Yes, I know we can go on and on about how the rich are ripping taxpayers off, but we lose the argument when this kind of thing happens...

EFerrari

(163,986 posts)
13. This kind of thing? You mean, ignorant people trying to humiliate the poor and powerless?
Wed Jun 27, 2012, 03:51 PM
Jun 2012

I hope that doesn't cost us any arguments because it's all over the culture.

CTyankee

(63,932 posts)
23. No, I don't like that at all. Not saying that.
Wed Jun 27, 2012, 04:15 PM
Jun 2012

I'm saying it doesn't make our job easier to defend buying cigarettes with income assistance money. We liberals talk about the plight of the poor and rightfully so, we should. But in the RWingers demented brain, this is ALL the poor do with "taxpayers money" (as if the poor don't pay taxes).

That's all I'm saying here...

EFerrari

(163,986 posts)
25. I just read a quote the other night: "I'm too old to spend my life worrying
Wed Jun 27, 2012, 04:18 PM
Jun 2012

about what stupid people think." -- But for the life of me, can't remember who it was. lol

CTyankee

(63,932 posts)
31. You are right and I think of that. But I just had one of those "conversations" with my auto repair
Wed Jun 27, 2012, 04:27 PM
Jun 2012

person who told me we shouldn't be divisive by accusing the rich for not paying their fair share of taxes. So I came home from having my oil change a little depressed that the needle hasn't moved on these RW talking points. I've been his customer for YEARS and we still get into these arguments...and his grandkids are on the state HUSKY health care program because their parents don't have health insurance.
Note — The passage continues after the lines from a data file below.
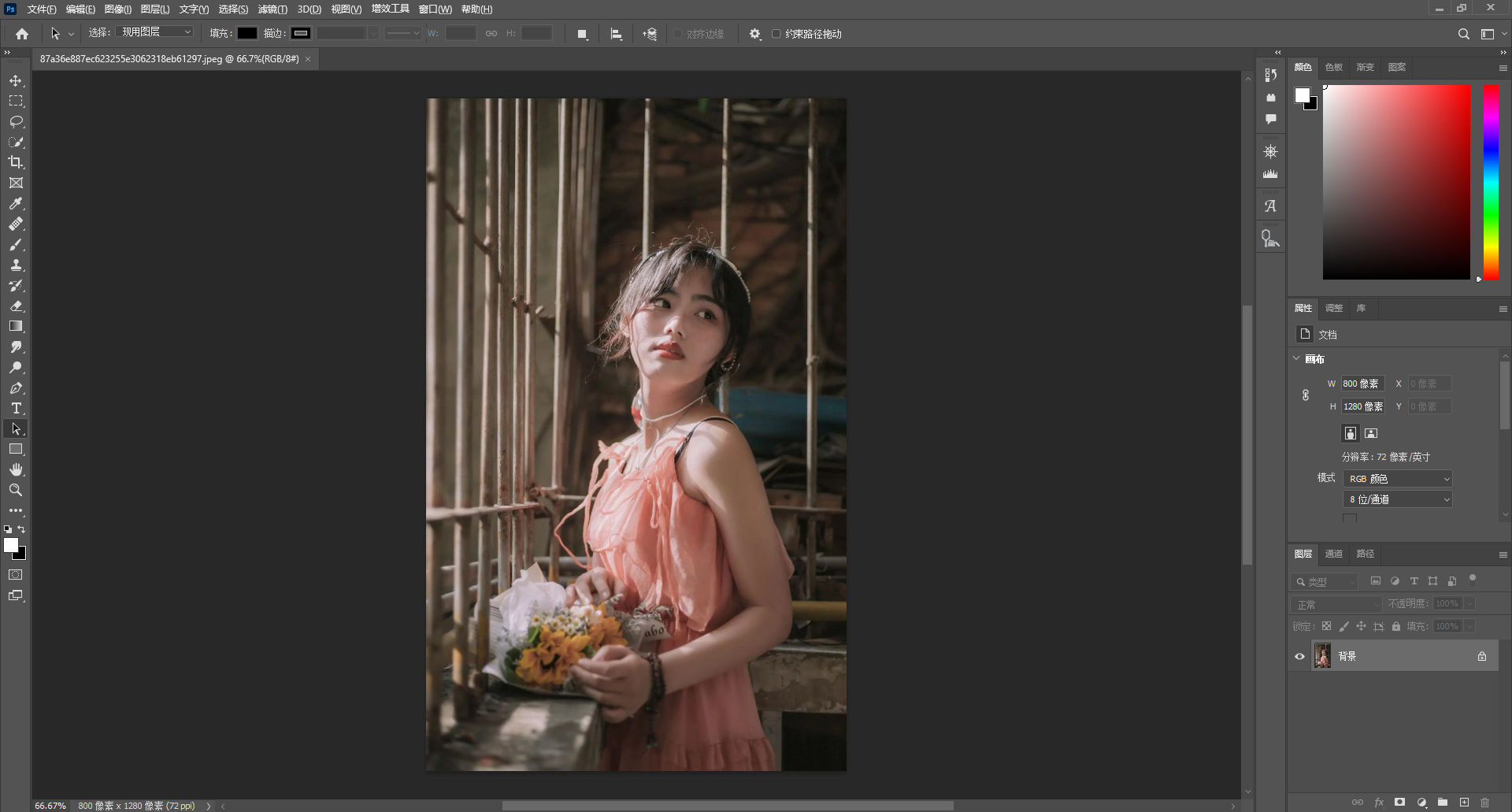
Task: Click the 填充 black color swatch
Action: click(247, 33)
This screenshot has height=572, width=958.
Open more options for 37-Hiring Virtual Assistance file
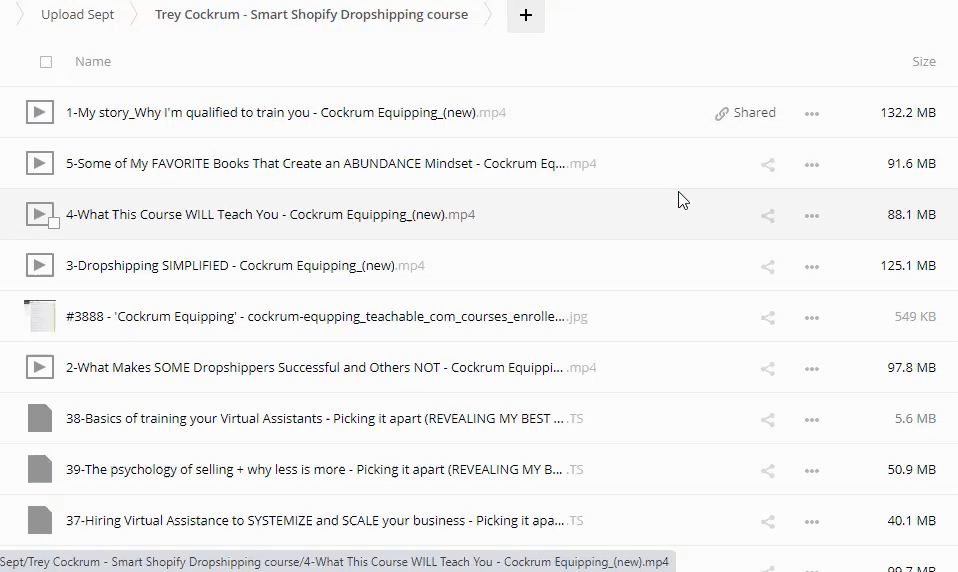[812, 521]

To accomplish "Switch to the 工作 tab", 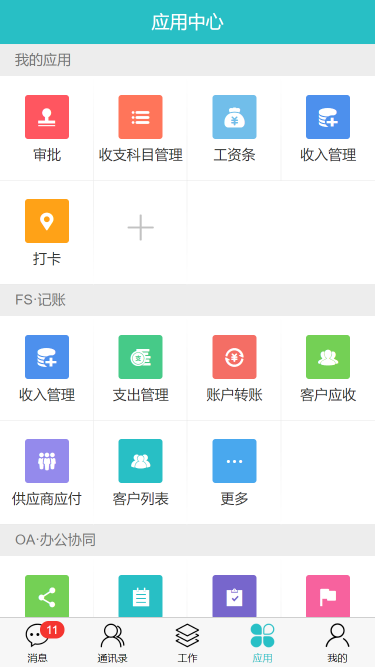I will (x=188, y=642).
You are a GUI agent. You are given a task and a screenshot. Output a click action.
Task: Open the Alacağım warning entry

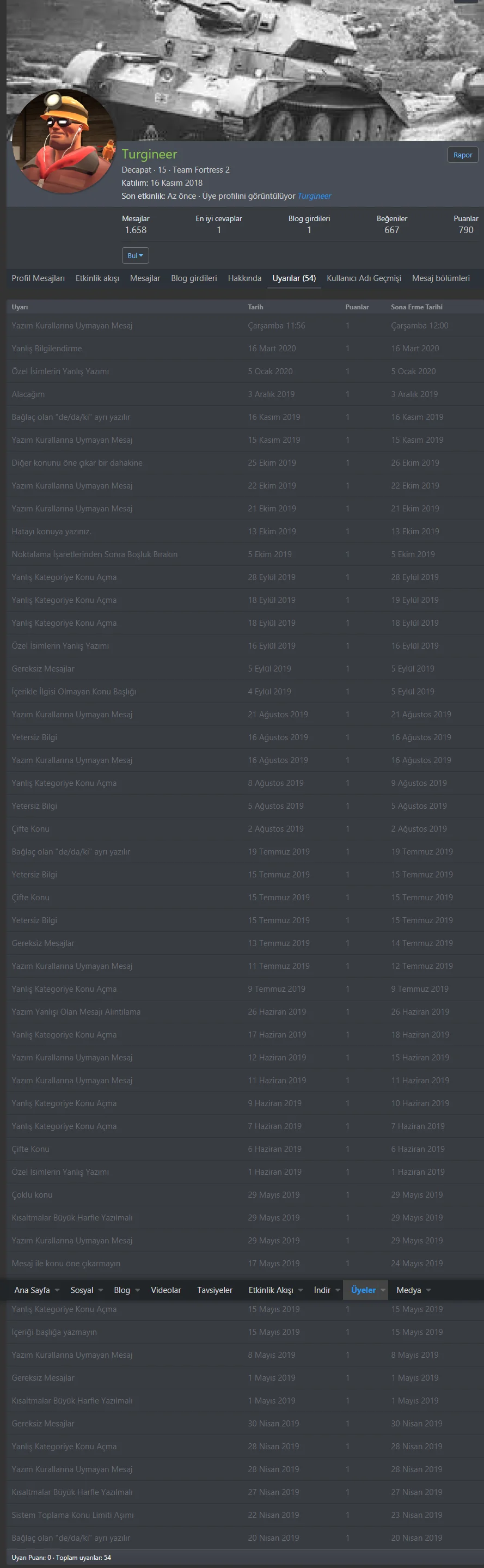click(x=28, y=394)
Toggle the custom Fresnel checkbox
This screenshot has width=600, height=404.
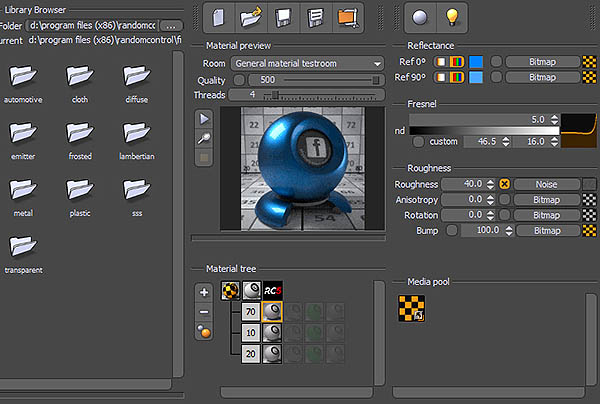[x=420, y=143]
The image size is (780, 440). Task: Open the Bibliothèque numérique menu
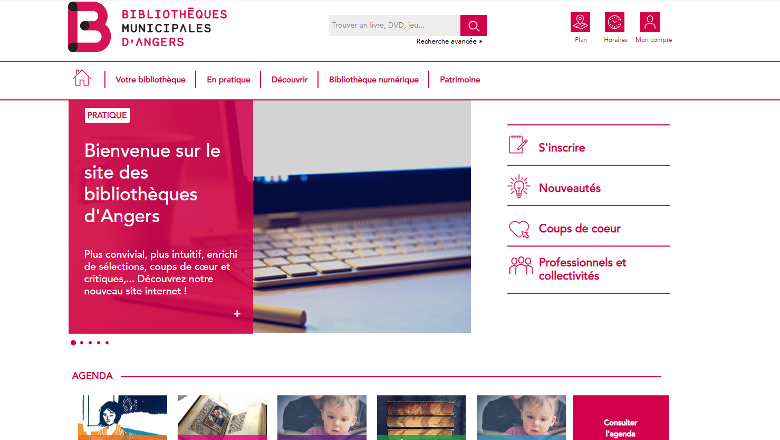374,80
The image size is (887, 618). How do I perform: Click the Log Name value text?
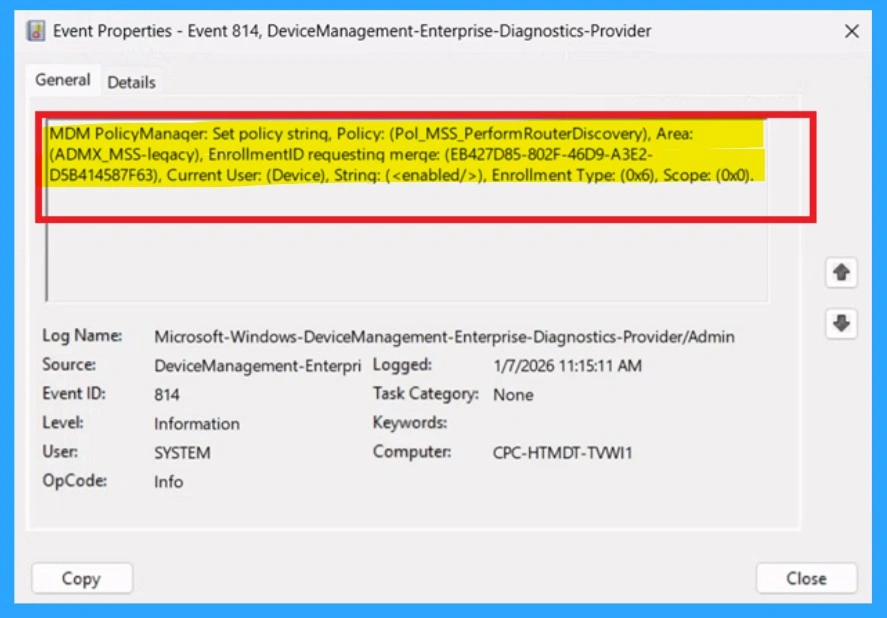(444, 336)
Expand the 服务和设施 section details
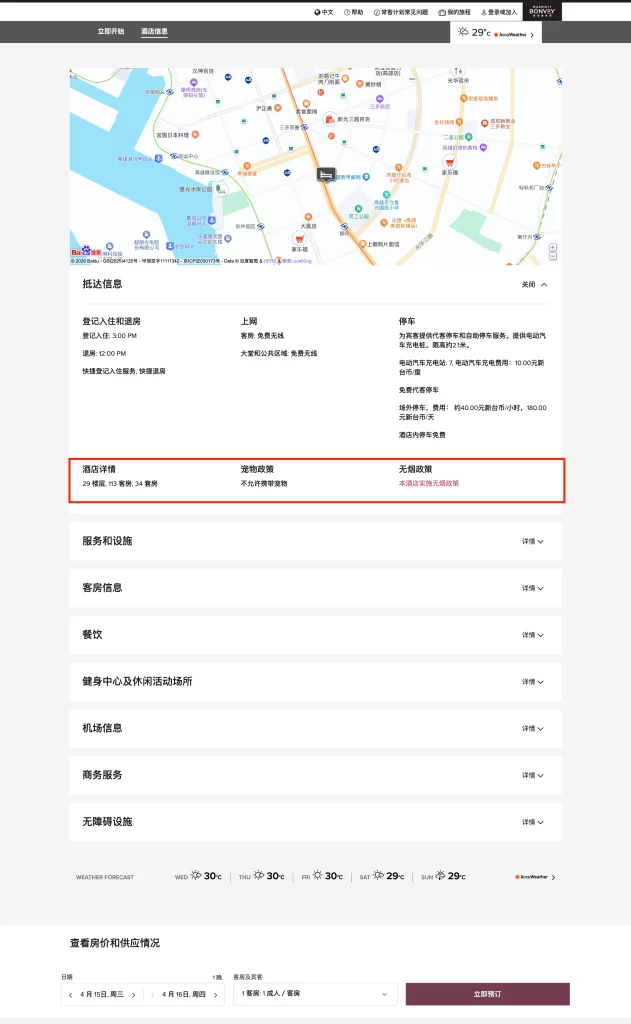This screenshot has width=631, height=1024. (x=532, y=542)
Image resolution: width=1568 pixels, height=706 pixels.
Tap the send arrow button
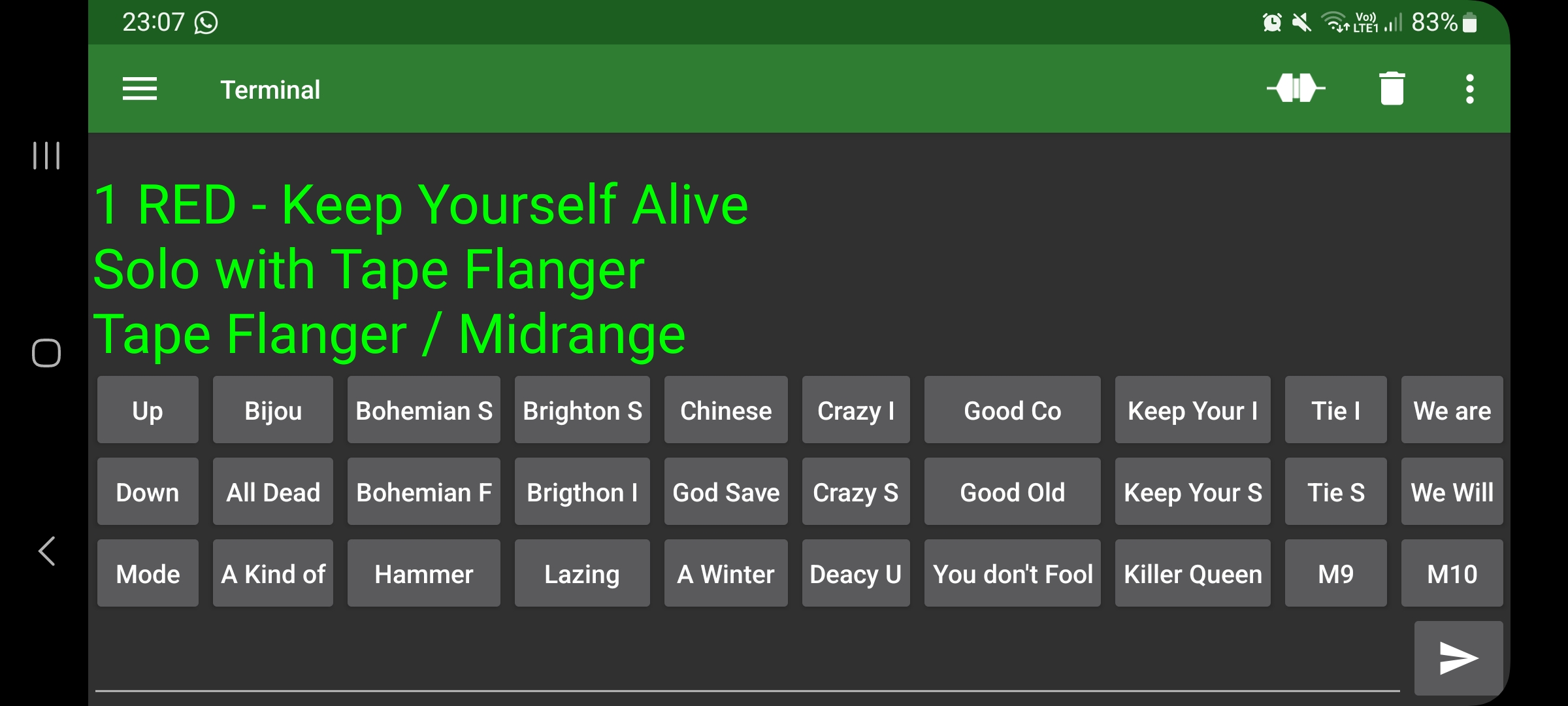click(1458, 658)
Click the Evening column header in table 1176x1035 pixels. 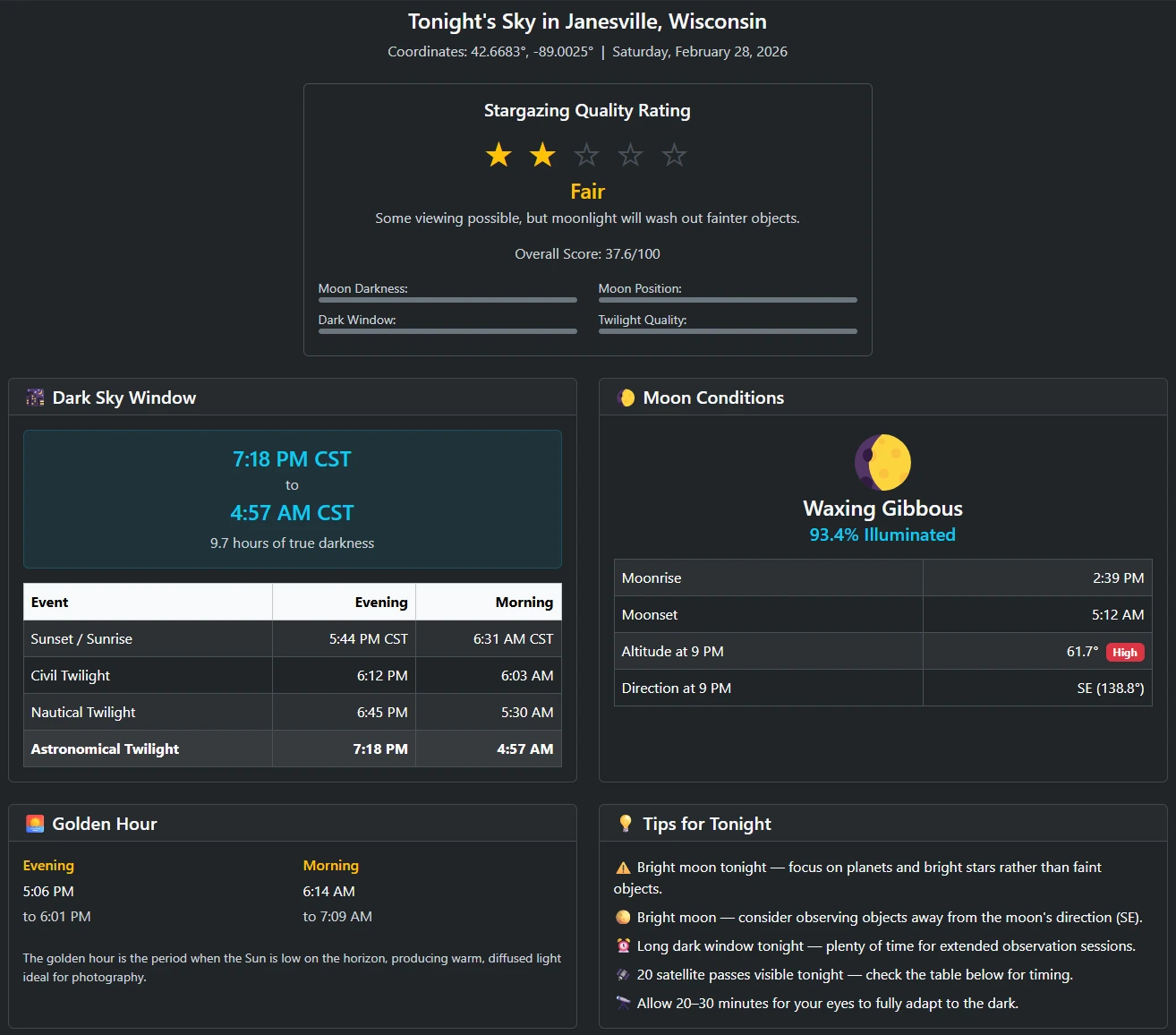click(x=380, y=603)

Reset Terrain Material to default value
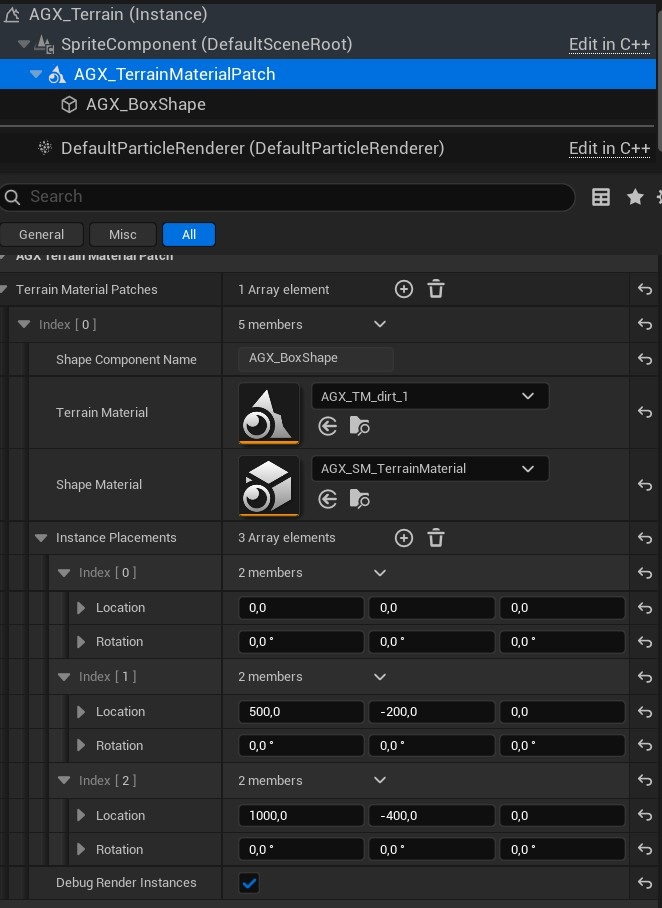pyautogui.click(x=645, y=412)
I guess it's all a lost cause...

EFerrari

(163,986 posts)
33. With all the rightwing media money being spent
Wed Jun 27, 2012, 04:28 PM
Jun 2012

to make sure your mechanic is on their side, we can say for sure that propaganda works, really well.

EFerrari

(163,986 posts)
51. John Dean wrote that book about authoritarians.
Wed Jun 27, 2012, 04:46 PM
Jun 2012

That's how I understand it. There must be some kind of biological variation that some people have and some don't have.

EFerrari

(163,986 posts)
144. Well, resenting people for who they are
Wed Jun 27, 2012, 11:58 PM
Jun 2012

isn't very profitable any way, regardless of why they are who they are.

Pyrzqxgl

(1,356 posts)
85. I Think you have to come from a progressive background & an open family where political
Wed Jun 27, 2012, 05:29 PM
Jun 2012

discussion is encouraged & ideas are exchanged to become a real progressive. I've seen kids rebel against super right wing parents by becoming more liberal, just to piss the parents off, but that kind of political conversion is iffy at best. The best conversion to a Progressive ideology comes from a free
discussion of ideas & an open mind. The Right winger has no such problem to arrive at a political position, because it doesn't take much thinking to be greedy or hateful.

proud2BlibKansan

(96,793 posts)
104. You may have a point there
Wed Jun 27, 2012, 05:45 PM
Jun 2012

I grew up in a large Catholic family in the 1960s when the Catholics were largely Democrats and more concerned about feeding the poor than stopping abortion. Bobby Kennedy was speaking out against poverty when I was a teenager. I was 14 or 15 when he was killed. I remember long conversations at the dinner table about how best to help the poor, how wonderful Medicare and Head Start were and the shame of the growing poverty in the US. Never once did I get the impression that poor people were to be ridiculed or treated badly just because they were poor. I was an adult in my 30s before I ever heard any of this crap from the right wing about poor people not deserving to be helped. It sounded disgusting them and it still sounds disgusting today.

TomClash

(11,344 posts)
37. Sam Waterson's character in the first episode of Newsroom said:
Wed Jun 27, 2012, 04:30 PM
Jun 2012

"I'm too old to be governed by fear of dumb people."

 

Scootaloo

(25,699 posts)
32. Tell me...
Wed Jun 27, 2012, 04:27 PM
Jun 2012

Do you believe that people on the TANF program (Targeted Assistance for Needy Families; food stamps) should be barred from buying, oh say, a ribeye steak? Should they be restricted to a diet of lentils and tripes?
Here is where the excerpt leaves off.